» **WHAT NEEDS TO BE DONE**
Please set down only the lines from the one containing "Where should I" through the end of the entries below, exactly, minus any pictures.

(Data extracted from a collection)
◆ ◆ ◆ ◆
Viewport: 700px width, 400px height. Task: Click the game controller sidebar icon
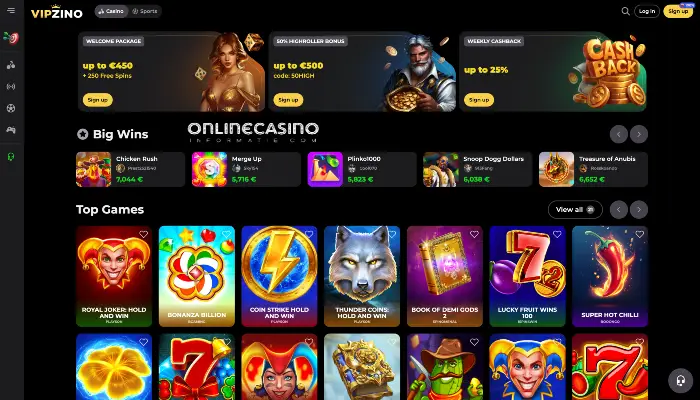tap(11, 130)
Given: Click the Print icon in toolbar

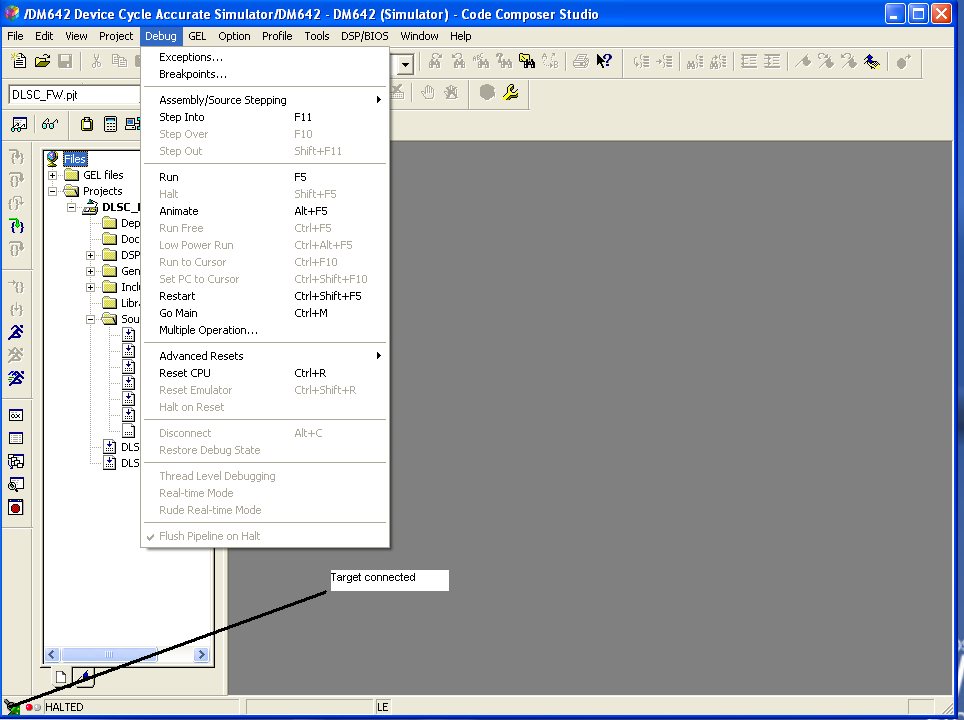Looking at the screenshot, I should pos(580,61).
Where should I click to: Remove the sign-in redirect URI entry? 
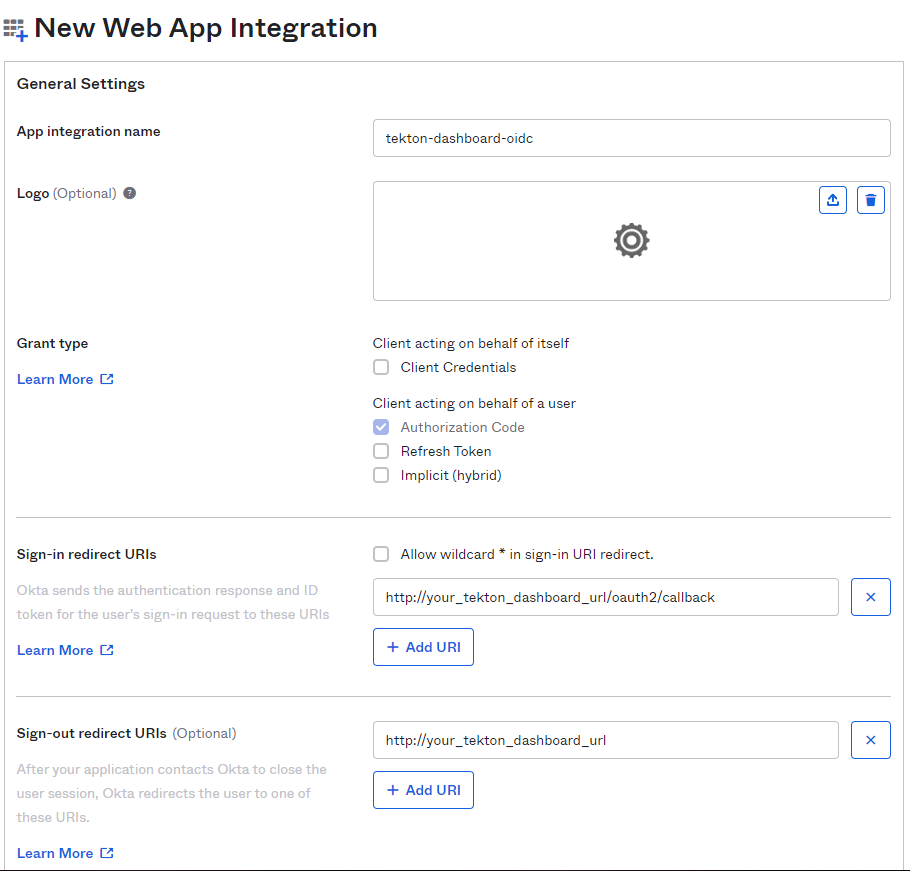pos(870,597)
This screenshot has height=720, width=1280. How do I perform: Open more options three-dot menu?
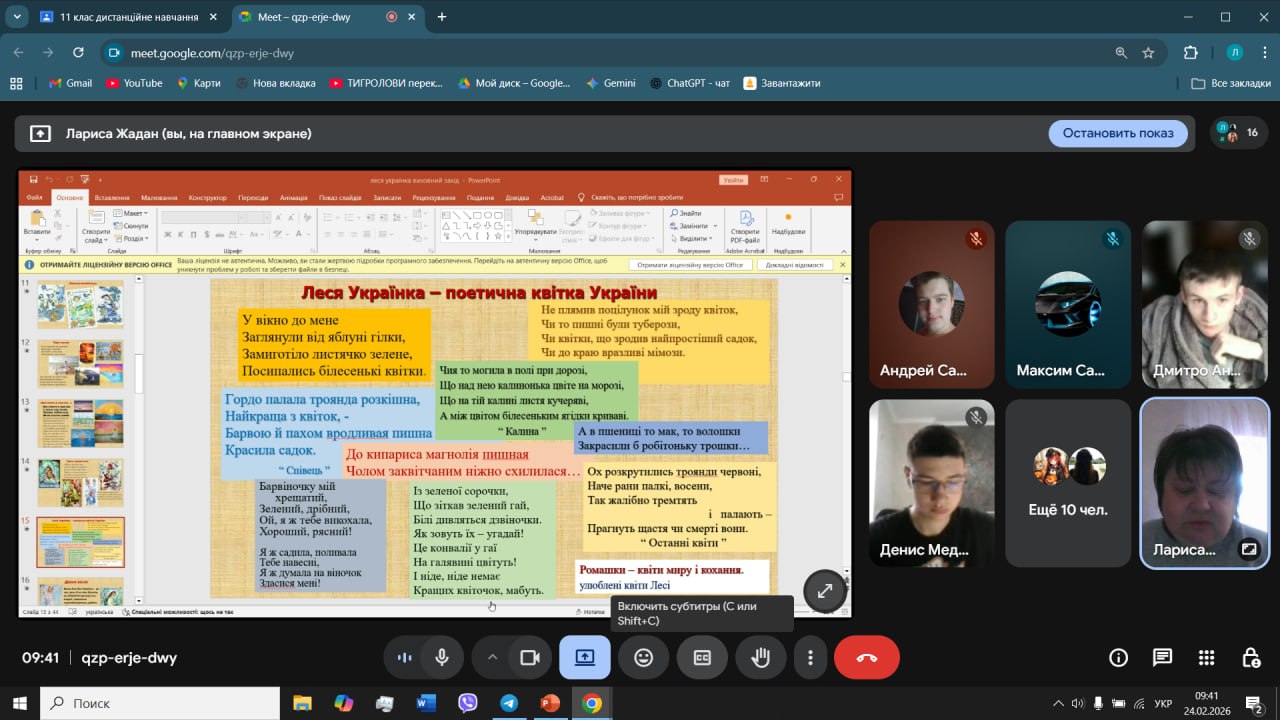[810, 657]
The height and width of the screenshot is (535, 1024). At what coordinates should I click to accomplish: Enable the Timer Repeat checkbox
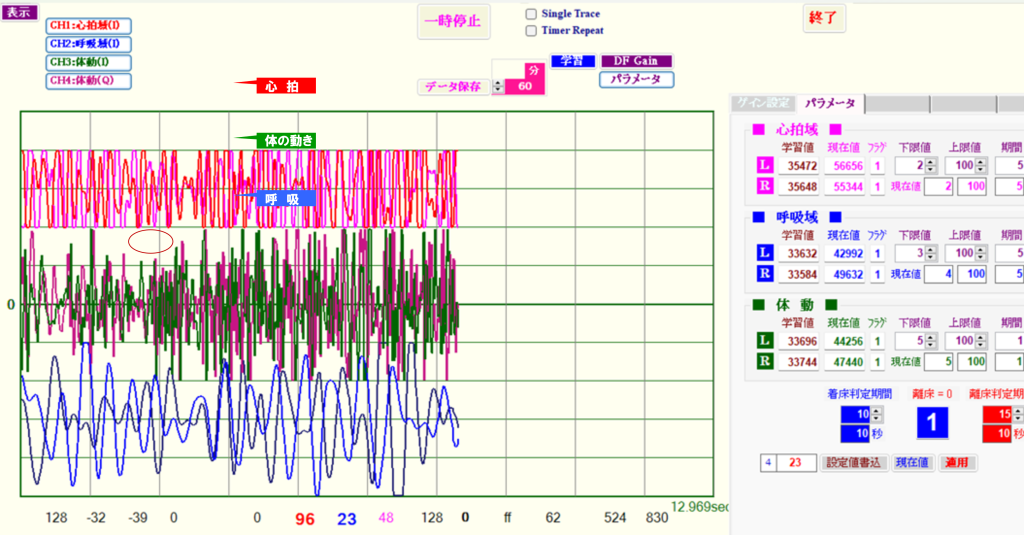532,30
◆ ◆ ◆ ◆
» **TASK ANSWER**
Where should I click to: Remove the sign-in redirect URI entry? 
pos(870,597)
This screenshot has height=720, width=1280. How do I perform: Open more options three-dot menu?
[810, 657]
The height and width of the screenshot is (535, 1024). At what coordinates should I click to accomplish: Enable the Timer Repeat checkbox
532,30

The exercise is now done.